When will they package a few deep breaths in a box?
I remember once driving through Manzanilla with a friend who was visiting and, on one particular inhalation that went very deep, I said: "Wow, I feel like I just smoked myself!" In that moment I realised: maybe that's why people smoke - to inhale so deeply (even though that breath is filled with toxins). We are so subconscious about our breathing. We breathe shallowly, we hold our breath for long periods, we take it for granted. Yet each breath is what keeps us alive.
8 comments:
I didn't know you "before" but I'm pretty sure if I had to choose I'd go for the "after".
You an inspiration and I truly admire your positivity and your energy for living life to the fullest.
I feel you girl, and I get rather bristly when people somehow cite my lack of interest in the things/diversions you listed as somehow impugning my authenticity as a Trinidadian. Wot?!? Someone told me the other day I clearly don't have good enough friends else I would be participating in those activities.. hmm...Anyawy, much love those clear internal voices as well :) I know them well :) *hugs*
Yes. Very interesting the assumptions people come up with.
Truly the write-up is inspirational. Most of people don't like a "monotonous" routine but I have experienced that a routine (at least for sadhana) can give you immense peace of mind. I don't know how? I'm still confused and hovering in the midst of confusion about something beyond space, time and cause but surely it heals. though most of the time we have to pass through innumerable tests and sufferings...
Hello Subhajit. I feel sadhana strengthening commitment (among other things). Peace of mind maybe because in the midst of any 'tests' there is always the connection and solid point of sureness that we know from the discipline - even if we don't always realise or remember in times of confusion.

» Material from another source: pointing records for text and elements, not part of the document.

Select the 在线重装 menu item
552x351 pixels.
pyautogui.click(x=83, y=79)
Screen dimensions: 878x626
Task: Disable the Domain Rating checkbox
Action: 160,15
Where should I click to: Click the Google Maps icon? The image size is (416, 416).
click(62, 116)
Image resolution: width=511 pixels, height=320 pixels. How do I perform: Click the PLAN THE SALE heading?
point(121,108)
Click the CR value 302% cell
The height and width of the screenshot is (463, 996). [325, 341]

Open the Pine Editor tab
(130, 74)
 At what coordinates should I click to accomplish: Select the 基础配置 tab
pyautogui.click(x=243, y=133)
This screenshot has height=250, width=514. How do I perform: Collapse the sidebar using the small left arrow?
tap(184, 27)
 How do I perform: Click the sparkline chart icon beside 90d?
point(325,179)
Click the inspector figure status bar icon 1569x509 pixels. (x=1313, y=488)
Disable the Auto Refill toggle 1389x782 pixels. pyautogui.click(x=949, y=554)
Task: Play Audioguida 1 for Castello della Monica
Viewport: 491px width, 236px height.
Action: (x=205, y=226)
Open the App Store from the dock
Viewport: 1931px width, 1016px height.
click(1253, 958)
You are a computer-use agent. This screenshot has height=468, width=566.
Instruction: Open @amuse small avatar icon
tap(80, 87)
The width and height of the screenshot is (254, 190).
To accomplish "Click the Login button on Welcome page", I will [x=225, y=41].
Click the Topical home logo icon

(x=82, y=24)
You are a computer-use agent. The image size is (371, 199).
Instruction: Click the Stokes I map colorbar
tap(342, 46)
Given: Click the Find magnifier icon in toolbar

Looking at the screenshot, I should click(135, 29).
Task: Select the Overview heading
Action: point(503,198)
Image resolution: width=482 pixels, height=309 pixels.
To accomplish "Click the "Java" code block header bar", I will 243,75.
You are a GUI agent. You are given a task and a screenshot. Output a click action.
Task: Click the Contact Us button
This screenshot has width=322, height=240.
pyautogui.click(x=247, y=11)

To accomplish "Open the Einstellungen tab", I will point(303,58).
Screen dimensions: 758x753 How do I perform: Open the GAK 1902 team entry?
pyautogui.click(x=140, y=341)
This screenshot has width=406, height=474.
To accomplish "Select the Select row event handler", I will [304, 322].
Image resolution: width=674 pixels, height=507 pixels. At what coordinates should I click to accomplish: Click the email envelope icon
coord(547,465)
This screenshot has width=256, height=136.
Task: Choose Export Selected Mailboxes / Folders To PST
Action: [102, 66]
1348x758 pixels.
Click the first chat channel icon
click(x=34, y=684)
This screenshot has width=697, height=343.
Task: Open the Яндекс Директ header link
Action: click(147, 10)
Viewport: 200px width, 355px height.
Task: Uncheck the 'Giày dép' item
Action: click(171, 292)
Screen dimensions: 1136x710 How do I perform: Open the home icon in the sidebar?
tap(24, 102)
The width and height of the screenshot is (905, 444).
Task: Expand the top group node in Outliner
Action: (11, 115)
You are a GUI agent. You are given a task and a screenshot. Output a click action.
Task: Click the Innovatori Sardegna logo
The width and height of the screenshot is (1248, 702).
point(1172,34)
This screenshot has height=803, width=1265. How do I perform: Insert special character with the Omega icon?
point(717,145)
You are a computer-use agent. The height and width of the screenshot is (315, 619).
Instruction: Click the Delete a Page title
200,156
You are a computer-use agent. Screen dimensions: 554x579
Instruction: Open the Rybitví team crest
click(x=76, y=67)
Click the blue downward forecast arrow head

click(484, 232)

We are the sum total of our experiences. Before you was necessary for the shaping of the now you:-) Unlike you, my road from smoking was not so easy and I still miss it but I don't - hard to explain. Thanks for the kind comments over on my blog:-)
I read this blog entry when you posted it weeks ago and there was so much I wanted to say, so much I felt when I read this.
I’ve been struggling with discipline for years. I imagine, sense, and know where my life path is supposed to take me and who I am supposed to be. But, discipline has been my downfall. I get so caught up in emotional, spiritual and mind numbing experiences, that I’ve pushed my true self into the background time and time again.
I’ve been following your blog, on and off for a few years, probably since you were blogging on the first Now Is Wow, and I was very surprised to read this particular entry. I never would’ve imagined that you used to ‘party’ and lime the way that I do. Even smoking and drinking. Wow. Maybe I can come back from the edge. Ok, maybe I’m being a bit dramatic. :) But this post has given me strength somewhat. You have always been an inspiration to me, and to learn that you too, ‘lost’ yourself in similar de-vices in the past, gives me hope that I can find a solid footing on the path I know I am destined to follow.
So I guess what I’m trying to say, is, thank you.
Hi Luna, you're welcome. Thanks for letting me know. It always gives me a chuckle when people can't imagine me drinking and smoking. Just recently a friend posted a 'Back in Times' photo on his FBook and tagged me. There I was sitting with a beer in front of me. Immediately I knew the photo was about ten years old. So far away that it looks odd even to me. If it's your desire to transform, then you will, when the right moment and the right 'transformer' come along.